Free to Be, You and Me
by Vince Vanguard Vainglorious
Hmmm, I wonder what they’ll be begging for this time, I think. They’ve lost all their power, but they haven’t lost the arrogance.
“Sir the President of the United States is here to see you,” the receptionist announces.
“Does he have the Cuban cigars I asked him to bring this time.”
“No, I don’t think so,” she replies with a wry giggle.
“OK, let him wait a while then.”
One day when I was in school as we said the Pledge of Allegiance, I wasn’t so much stuck on the words that make up the pledge, but the word allegiance itself. Allegiance ~ Loyalty or the obligation of loyalty, as to a nation. It was obvious to me at a young age that it didn’t include “…liberty and justice for all.” that was well - elementary. With all the flag represented the question for me though was did I ally myself with what the flag stood for??? The answer was obvious to me - No.
So then the question became, “Well what do I stand for.” For all of my life the only option ever presented to me was the American Dream a la Martin the King, but for some reason I only dreamed of having my own thing.
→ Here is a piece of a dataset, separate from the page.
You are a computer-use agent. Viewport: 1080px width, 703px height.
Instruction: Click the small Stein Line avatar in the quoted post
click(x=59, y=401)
Would my forefathers who suffered the whips' sting, want me to believe in any other thing. Damn, I’m a poet and I didn’t even know it.
“…We refer to this sound as a Tarzan yell. This class concludes our discussion of African history….” I saw a picture of little African kids going to school in a Life Magazine once. They had on navy blue short pants, crisp white shirts and blue and orange rep ties - I could imagine their British accents. I had on an Izod shirt and some Calvin Klein jeans myself, but I always remembered when the man wearing the Dashiki brought the drum to class. I was so excited that the teacher had to tell me to stop acting a fool and quit dancing. I felt something that at the time, I didn’t really understand. Something shall we say - beyond the music.
As much as everybody tried to literally and figuratively beat the Black out of me, I always felt the call of that drum, even though there was no place for that drum in my world of advanced placement, debutante balls and junior usher boards. So I made the grades, did what I was told, stayed in school and didn’t act a fool. I marched down the aisle and that Summer I partied a while. Then I went to “the House“.
Here I would make my mark amongst the most progressive young minds our race had to offer. “Dear old Morehouse…Dear old Morehouse…”… “Can you tell me how to get to the revolutionary meeting Brother. ”… “Naw man, but I can show you how to get to the placement office.”… “I am sad to announce that Jesse Jackson will not be speaking tonight because we could not pay his fee….On a brighter note there will be a CIA job fair after chapel services, so please tuck in your Africa medallions… and don’t forget the Greeks are stepping tonight.” The Greeks are coming!!!! The Greeks are coming!!!! Maybe I read the wrong brochure.
I put away my memoirs so I could get back to work. “Allright Boomqueshia, send that fool in,“ I pronounce into the royal intercom.
“Thanks for meeting with me Majesty, I see you Niggas are doing OK for yourselves.”
“No shit," I say, "leaving you Crackers was the best move we ever made.”
“So I guess y’all wouldn’t consider coming back huh???”
“Not even if you paid us,“ I say.
We both let out a big laugh. After we finish the bucket of KFC he brought me, he wipes his thin lips and asks “Be honest boy, did you ever really dream you Niggers could set up your own governments that address your unique concerns, develop your own economies, break away from the illusions of Christianity and create your own nations where Black people unashamedly embrace their own cultures ” He said. “Always, I said, Always.”